Woldemar Bargiel

Uit Wikipedia, de vrije encyclopedie
Woldemar Bargiel

Woldemar Bargiel (Berlijn, 3 oktober 1828 - aldaar, 23 februari 1897) was een Duits componist en musicus, die zo'n 10 jaar in Nederland werkzaam is geweest.

Jeugd en opleiding[bewerken | brontekst bewerken]

Bargiel werd geboren in Berlijn en was de halfbroer van Clara Schumann. Bargiels vader Adolph was een bekende piano- en zangdocent. Voordat zijn moeder een relatie met zijn latere vader kreeg, had ze een ongelukkig huwelijk met de vader van Clara, Friedrich Wieck. Clara was 9 jaar ouder dan Woldemar. Broer en zus onderhielden een hechte relatie. Via Clara kwam Bargiel in contact met Robert Schumann en Felix Mendelssohn. Bargiel kreeg zijn eerste muzieklessen thuis, en later van de bekende Berlijnse muziektheoriedocent Siegfried Wilhelm Dehn. Op aanraden van Schumann en op voorspraak van Mendelssohn ging Bargiel op zijn 16e naar het beroemde conservatorium van Leipzig, waar hij les kreeg van in die tijd toonaangevende musici: Ignaz Moscheles (piano), Niels Wilhelm Gade (compositie), Moritz Hauptmann en Julius Rietz.

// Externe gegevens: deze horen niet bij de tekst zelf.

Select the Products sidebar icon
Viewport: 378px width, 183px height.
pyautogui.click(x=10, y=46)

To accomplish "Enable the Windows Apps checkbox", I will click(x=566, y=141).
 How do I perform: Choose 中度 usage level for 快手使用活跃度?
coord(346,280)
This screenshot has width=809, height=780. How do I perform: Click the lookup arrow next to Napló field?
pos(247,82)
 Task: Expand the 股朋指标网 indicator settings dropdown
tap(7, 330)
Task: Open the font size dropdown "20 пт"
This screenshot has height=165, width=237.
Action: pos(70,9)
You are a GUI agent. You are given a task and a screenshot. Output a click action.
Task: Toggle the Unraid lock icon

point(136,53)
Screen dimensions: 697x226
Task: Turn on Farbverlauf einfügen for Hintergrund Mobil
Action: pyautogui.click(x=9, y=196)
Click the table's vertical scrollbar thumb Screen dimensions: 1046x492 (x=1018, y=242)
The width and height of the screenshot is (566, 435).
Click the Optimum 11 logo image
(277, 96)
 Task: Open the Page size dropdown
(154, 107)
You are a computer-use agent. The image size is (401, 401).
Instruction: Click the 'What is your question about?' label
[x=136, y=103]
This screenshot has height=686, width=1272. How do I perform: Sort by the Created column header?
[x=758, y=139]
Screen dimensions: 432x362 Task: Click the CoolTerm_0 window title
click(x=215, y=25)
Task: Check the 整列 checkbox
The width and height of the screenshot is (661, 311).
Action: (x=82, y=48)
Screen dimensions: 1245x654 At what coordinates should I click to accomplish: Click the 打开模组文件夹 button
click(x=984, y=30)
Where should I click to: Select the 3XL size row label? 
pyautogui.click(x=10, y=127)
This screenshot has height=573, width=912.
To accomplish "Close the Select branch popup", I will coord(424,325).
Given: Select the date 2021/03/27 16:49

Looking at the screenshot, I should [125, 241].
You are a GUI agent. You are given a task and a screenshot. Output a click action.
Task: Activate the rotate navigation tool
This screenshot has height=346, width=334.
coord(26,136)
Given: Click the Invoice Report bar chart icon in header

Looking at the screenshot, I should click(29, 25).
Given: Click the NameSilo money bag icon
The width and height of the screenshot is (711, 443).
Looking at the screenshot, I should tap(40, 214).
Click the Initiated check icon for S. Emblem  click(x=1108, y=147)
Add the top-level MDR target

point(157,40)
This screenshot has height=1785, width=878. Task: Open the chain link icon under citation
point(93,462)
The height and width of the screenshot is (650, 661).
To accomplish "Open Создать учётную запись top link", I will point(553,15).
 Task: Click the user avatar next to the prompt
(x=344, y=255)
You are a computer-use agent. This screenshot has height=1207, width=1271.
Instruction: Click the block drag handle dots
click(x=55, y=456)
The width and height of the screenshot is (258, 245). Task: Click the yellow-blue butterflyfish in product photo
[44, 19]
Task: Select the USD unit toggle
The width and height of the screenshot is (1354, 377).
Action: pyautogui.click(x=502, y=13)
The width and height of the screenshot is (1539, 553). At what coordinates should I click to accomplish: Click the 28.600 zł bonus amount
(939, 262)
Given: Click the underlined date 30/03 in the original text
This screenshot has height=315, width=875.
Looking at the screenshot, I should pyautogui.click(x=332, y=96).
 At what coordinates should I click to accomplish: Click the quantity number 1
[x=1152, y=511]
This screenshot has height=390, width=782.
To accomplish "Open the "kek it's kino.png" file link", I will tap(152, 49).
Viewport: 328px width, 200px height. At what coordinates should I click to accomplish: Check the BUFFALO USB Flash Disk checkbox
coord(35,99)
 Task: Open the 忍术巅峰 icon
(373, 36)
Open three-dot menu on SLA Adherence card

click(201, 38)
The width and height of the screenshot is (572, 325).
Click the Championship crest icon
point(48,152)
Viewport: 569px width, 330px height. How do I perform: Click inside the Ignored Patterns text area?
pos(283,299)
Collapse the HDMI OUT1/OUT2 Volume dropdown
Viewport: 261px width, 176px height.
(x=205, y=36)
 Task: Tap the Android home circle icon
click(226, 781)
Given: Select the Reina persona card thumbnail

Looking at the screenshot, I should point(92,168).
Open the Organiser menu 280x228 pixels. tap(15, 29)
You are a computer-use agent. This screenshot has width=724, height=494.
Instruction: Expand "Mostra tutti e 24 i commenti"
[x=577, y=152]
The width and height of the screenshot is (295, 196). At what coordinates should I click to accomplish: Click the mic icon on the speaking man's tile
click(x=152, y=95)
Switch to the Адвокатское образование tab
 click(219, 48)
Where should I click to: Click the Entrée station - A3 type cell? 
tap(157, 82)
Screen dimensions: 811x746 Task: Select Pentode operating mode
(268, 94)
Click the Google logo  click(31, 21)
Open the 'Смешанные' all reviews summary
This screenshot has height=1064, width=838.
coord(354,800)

Werkzame leven[bewerken | brontekst bewerken]

Bargiel verliet Leipzig in 1850 en keerde terug naar Berlijn, waar hij probeerde zijn brood te verdienen door het geven van privélessen. Dankzij Clara en Robert Schumann konden enkele van zijn vroege composities worden uitgegeven, waaronder zijn eerste pianotrio.

In 1859 kreeg Bargiel een aanstelling op het conservatorium van Keulen en vervolgens in 1864 werd hij hoofd van de muziekschool van de Maatschappij tot Bevordering der Toonkunst in Rotterdam. Tevens werd hij 2e dirigent van het Toonkunstkoor, onder Johannes Verhulst. Beiden waren oud-leerlingen van Mendelssohn, die in 1829 de vergeten Matthäus Passion van Bach had geherintroduceerd. Bargiel bracht de partituur mee uit Duitsland, en Verhulst gaf hem de ruimte om het werk zelf te dirigeren. Zo leidde hij op 22 april 1870 de eerste uitvoering in Nederland van het oratorium, die pas een halve eeuw later een jaarlijkse traditie zou worden.

In 1874 vertrok hij in verband met zijn aanstelling aan de prestigieuze ‘’Hochschule für Musik in Berlin’’ waar hij de rest van zijn werkzame leven zou blijven. Onder zijn leerlingen bevonden zich Paul Juon en Leopold Godowsky. Naast lesgeven en componeren was Bargiel samen met Brahms co-editor van de complete uitgave van de werken van Schumann en Chopin.

Composities[bewerken | brontekst bewerken]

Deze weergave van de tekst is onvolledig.